Materials provided:

++++

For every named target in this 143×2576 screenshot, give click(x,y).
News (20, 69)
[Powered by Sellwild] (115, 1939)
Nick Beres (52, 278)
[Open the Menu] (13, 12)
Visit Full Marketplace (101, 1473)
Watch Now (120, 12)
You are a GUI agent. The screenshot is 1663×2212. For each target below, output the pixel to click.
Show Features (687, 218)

++++

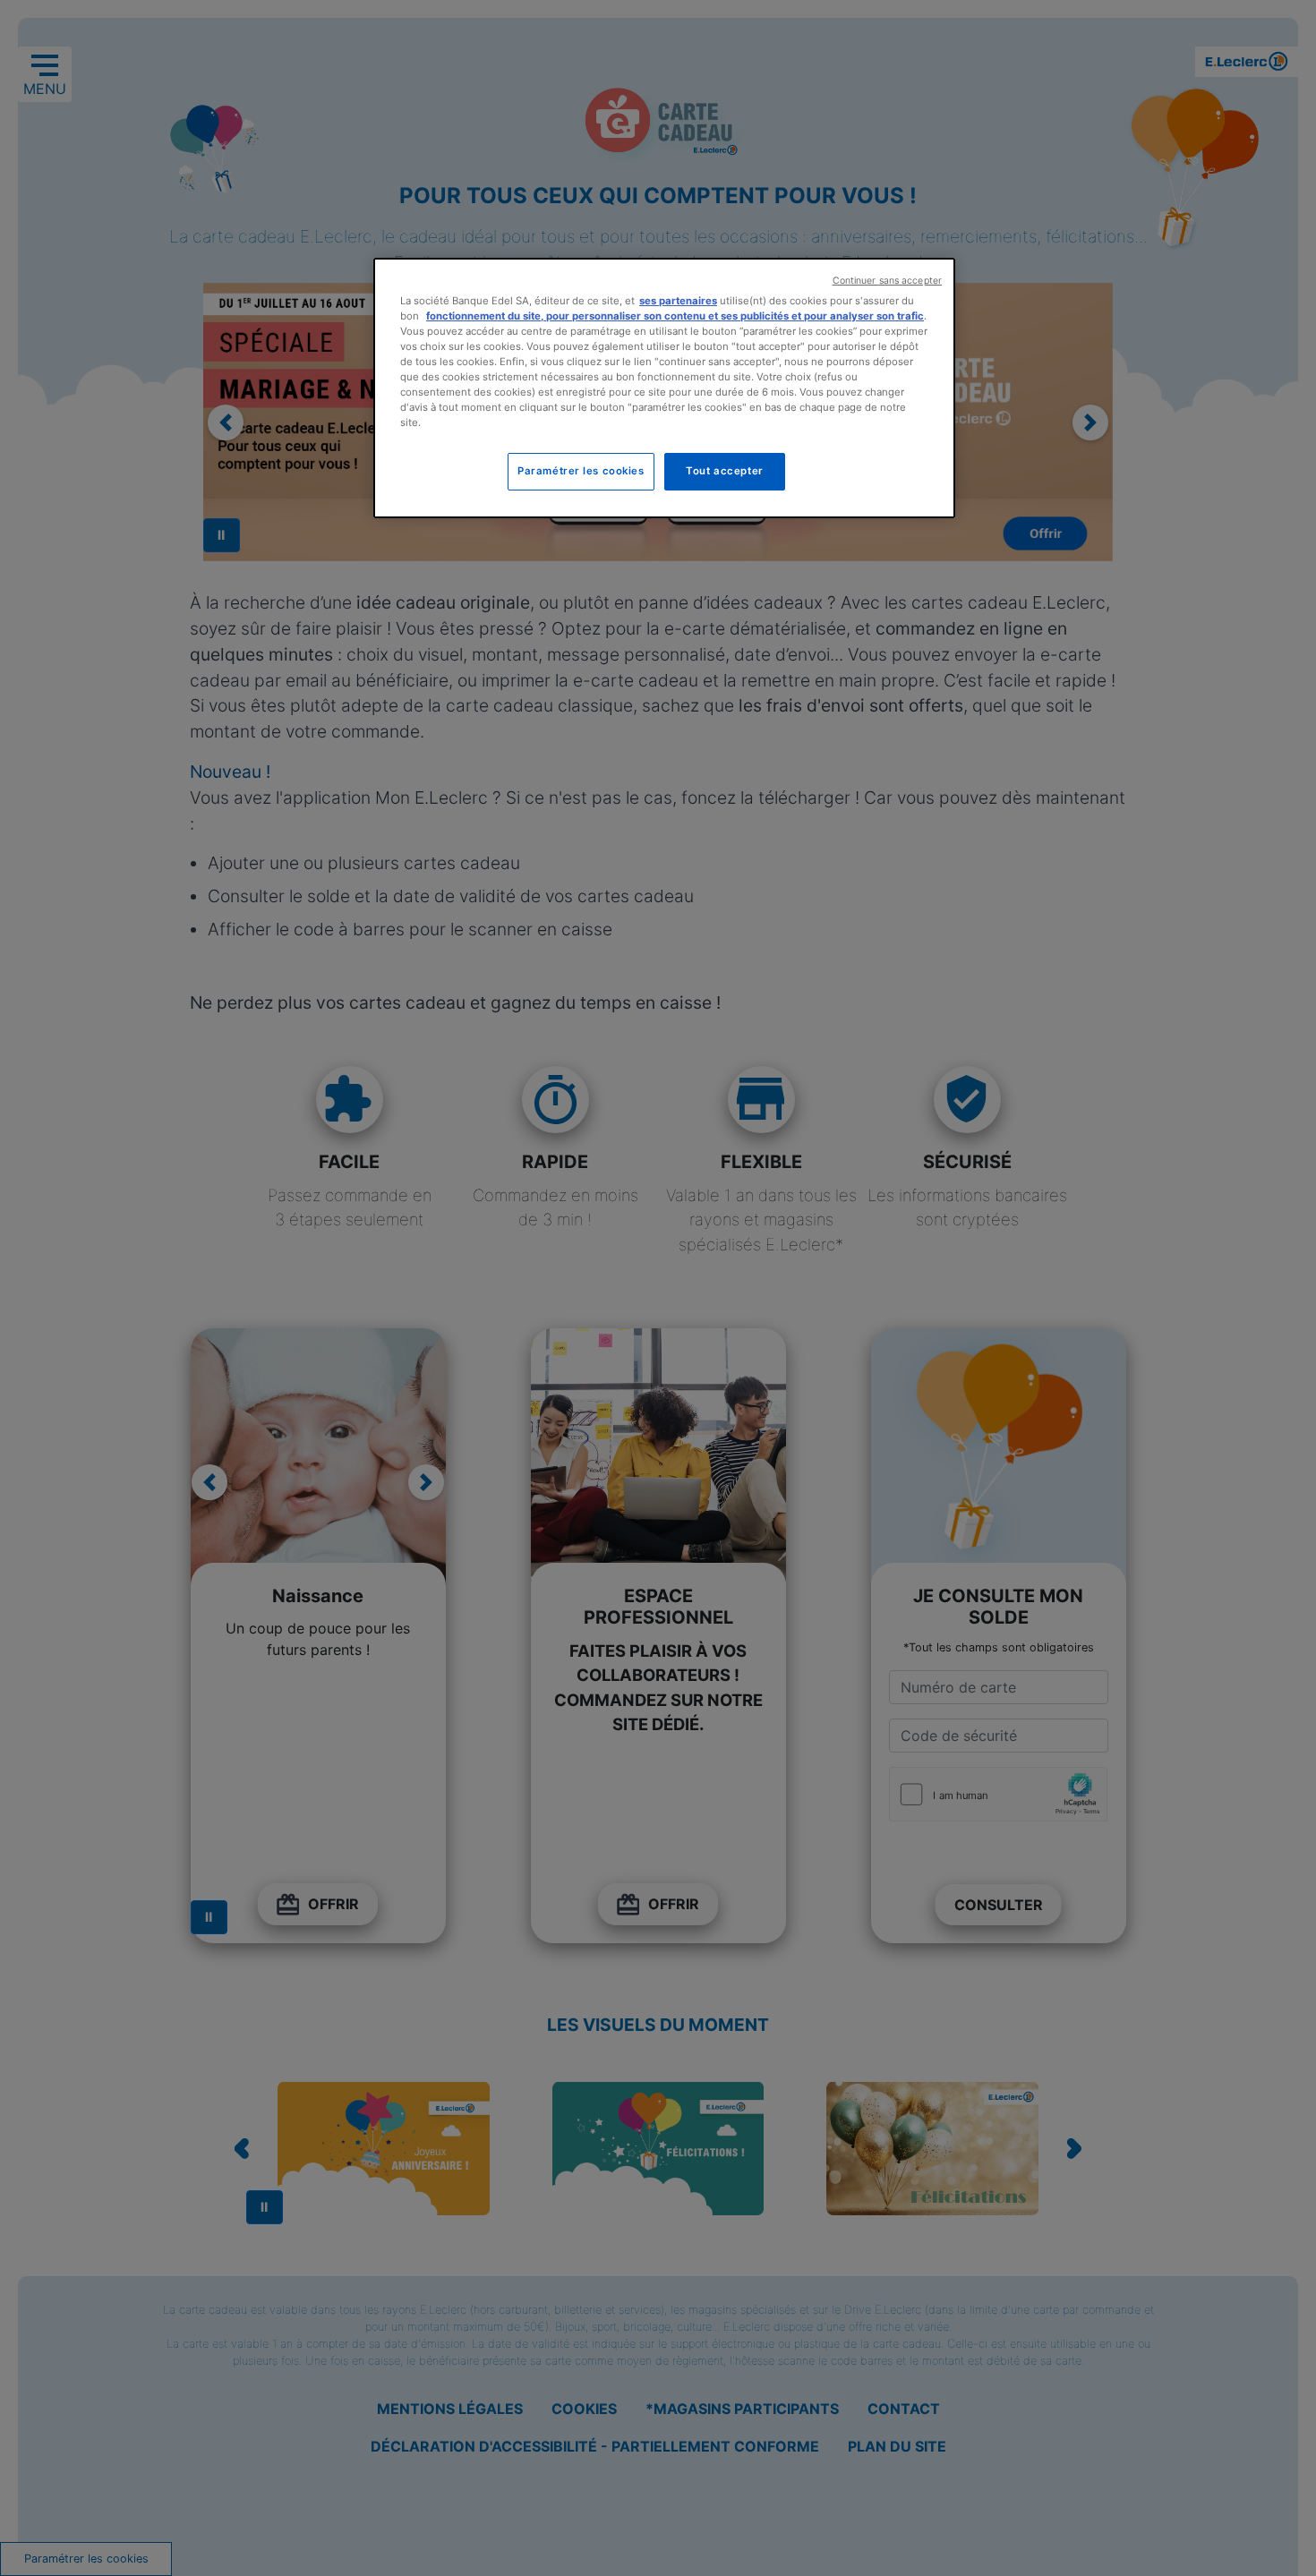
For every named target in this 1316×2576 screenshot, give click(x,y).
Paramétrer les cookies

++++

Problem to solve:
How many lines in the records above contain the word "target"? Answer with the number only.

Written response:
3